Asian Music and Dance

A Balancing Game

Resham Lall looks at the dilemma of trying to follow your passion and achieving academic success.

A person who embarks on the extensive road of learning a classical art needs time. Time — for those who have it — can craft amazing things. However, as education has become one of the focal routes to providing today’s youth a stable future, most young people may find it difficult to dedicate even one hour of practice to their art. This inevitable shift towards education may be preventing capable students from flourishing and may be one of the reasons why British students struggle to prosper to the proficiency of artists from India. 

A musician’s life for me

Sarangi maestro Murad Ali quit school to focus on his music career at the age of seven. Murad, born and based in New Dehli, said an education is important, but not essential for dedicated musicians. For that reason, he encourages his students to be good musicians by learning “properly and practising hard so that they can live their life more beautifully and enjoy their music.” However, Murad said that artists must take into account that it may be easier to abandon your education and focus on one’s art in India than it is in the UK because, “so many other artists have done it… in England, that route has yet to be found.”

“When the ball of riaz (practice) gets rolling, its easy but to get the ball moving is hard. Playing an instrument is just a ball game, it’s all about practise.”  

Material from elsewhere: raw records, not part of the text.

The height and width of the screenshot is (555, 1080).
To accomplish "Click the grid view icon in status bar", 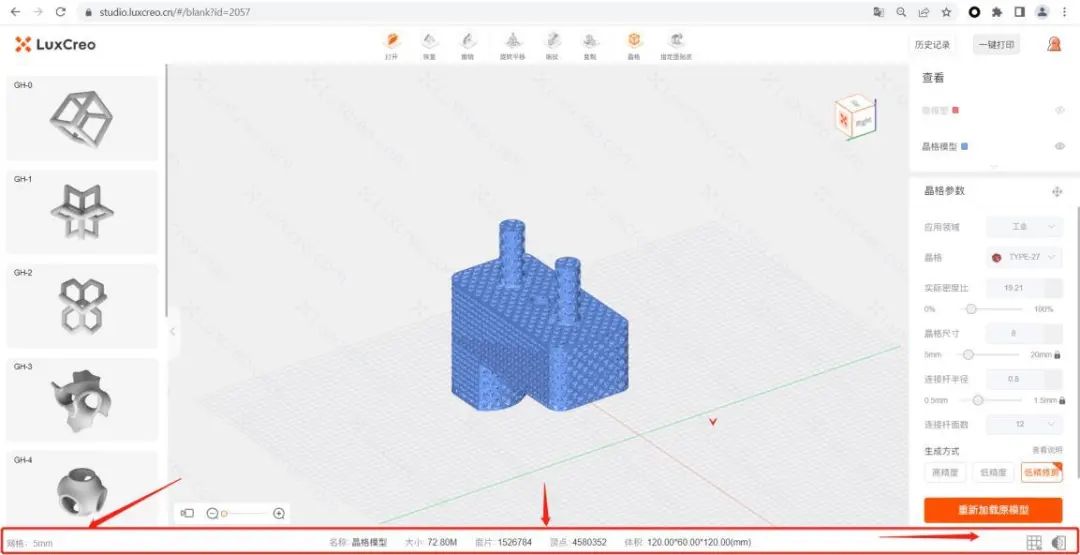I will point(1034,542).
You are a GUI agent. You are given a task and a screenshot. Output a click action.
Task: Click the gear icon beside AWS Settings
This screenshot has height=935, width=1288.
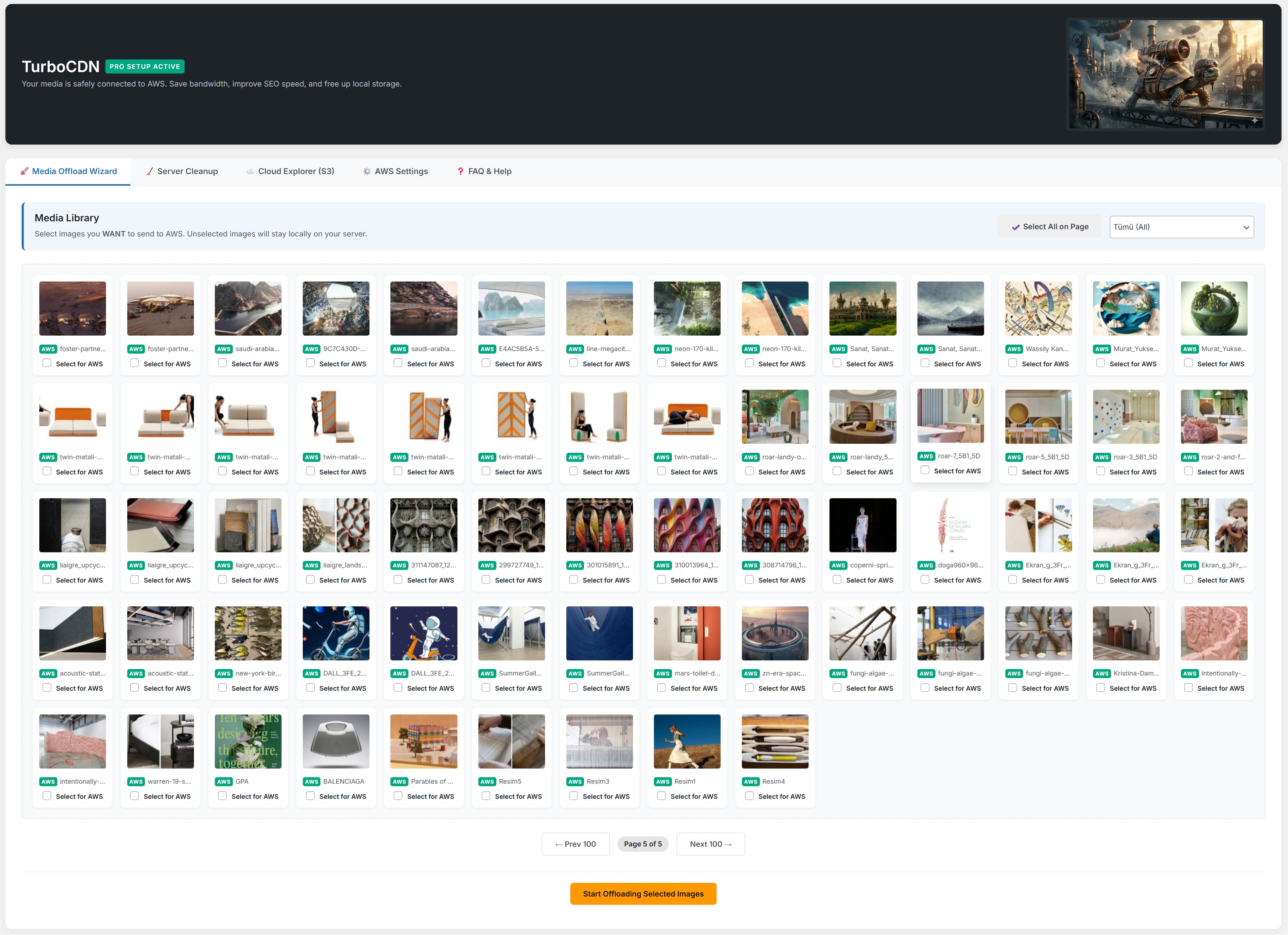point(367,172)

Shabaz Hussain, tabla wizard from Rochdale, Manchester.

Artist vs. Professional

Daljinder Bansal is a school-teacher in the West Midlands who took Khayal singing lessons for 10 years before giving up on her art. Despite her devotion and love for singing, Daljinder decided to abandon the lessons three years ago to focus on her university studies. “After a day of university you are mentally exhausted. [Giving] your art the dedication it needs is difficult. It is something I couldn’t do.”

Parental support

Would you allow your child to navigate the waters of the music industry? As head of production for Sense World Music record label based in Leicester, Derek Roberts is a man whose knowledge of the Indian classical music industry is extensive.

“It’s not how long you practice for, it’s how. Ten minutes practise can be just as effective as an hour.” 

Jaswant Kaur

Balance is key

Sukhdeep Dhanjal is one of the UK’s most successful and valued tabla artists who has been through the rough times of practising and studying. “Always put your education first but, if you want to take an art seriously, it should be the next priority.” He adds that any free time should be spent wholly on one’s chosen art. “Any Indian classical art demands this type of discipline.”

Fuel the flame

Tarun Jasani, a young talented sarod player and one of the country’s leading sarod teachers says “dedication is needed! Dedication must come naturally; it can’t be demanded.” As a teacher, Tarun said it is his job to fuel a student’s interest for Indian classical music “until it becomes a flame and then fuel that flame until it becomes a roaring blaze.”

“Balancing an education and riyaz is very difficult. Sacrifices have to be made, that is the only route.” 

Daljinder Bansal

From the artist himself

Tabla player, student and Young Pulse writer Resham Lall says: “Students, remember that you are not in contest with others; you are in a match with yourself. Sthriving to be a famous, money-making artist was not the way this art was designed to be. Don’t let your education fail you as an artist. There is always a way to get past the difficult times and never give up on yourself — never!”